John Alexander was one such developer. His family had held a lease on 31 acres in the townland of Lower Malone since the early 18th century, acquiring it outright from Lord Donegall in 1823 for £480. It was on this land that Alexander built the three-storey portions of Botanic View — the present numbers 53 to 65 University Road — between 1840 and 1843. He also parcelled out adjacent portions of the holding to other developers, leading to the construction of Fitzwilliam Place (numbers 71 to 75) in 1846–48, dwellings along the newly laid out Fitzwilliam Street (numbers 2 to 8) in around 1849–50, and Camden Terrace along the newly laid out Camden Street in 1849–52. The two-storey southern portion of Botanic View was in place by 1852. These new dwellings, along with others nearby including Fountainville Terrace, Upper and Lower Crescent, Prospect and Claremont Terraces, and University Square to the east, marked the beginning of the suburbanisation of South Belfast and the movement of the town's professional and commercial classes away from the town centre. The earliest inhabitants of Botanic View reflected this social character, with late 1840s and early 1850s directories listing a surgeon, an engineer, a drawing master, and various businessmen among the residents.

The whole of Botanic View remained in the ownership of the Alexander family until 1881, when numbers 53 to 65 were sold to Robert Kelso Mathewson. In 1950 the properties came into the possession of Queen's University, with number 67 acquired by Queen's in 1963. In 1982 the University sold the entire grouping to the Malone Housing Association.

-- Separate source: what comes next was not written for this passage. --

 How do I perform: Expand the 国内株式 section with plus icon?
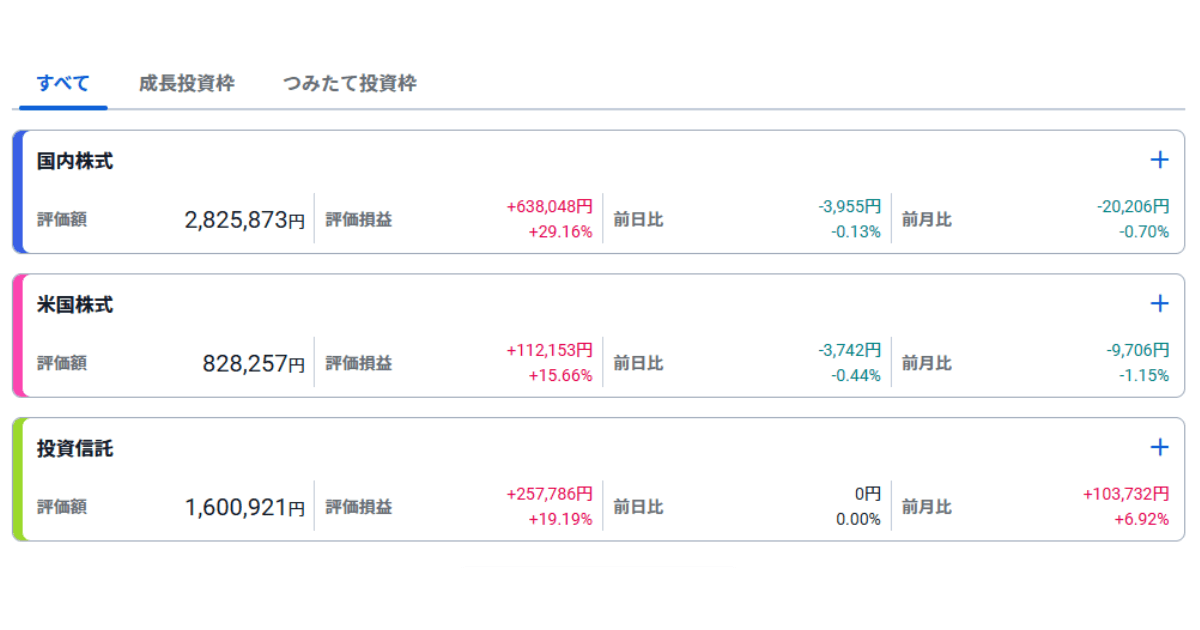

Up until that point the properties had largely continued in use as private dwellings, some latterly occupied by University staff and students, though numbers 55 and 57–59 briefly served respectively as a temporary post office and a branch of the Ulster Bank in 1971–72. Number 59 sustained damage in a bomb blast and was demolished in 1979.

In the mid-1980s, the Malone Housing Association converted the entire group into flats. In the process, number 59 was rebuilt. Numbers 53, 55, 57, and 59 each provide three flats, while six flats are shared between numbers 61, 63, 65, and 67. All of the original rear returns were demolished to make way for new stairwell projections, with a single stairwell shared between each former house. In March 2000 the whole group was re-conveyed to Queen's University.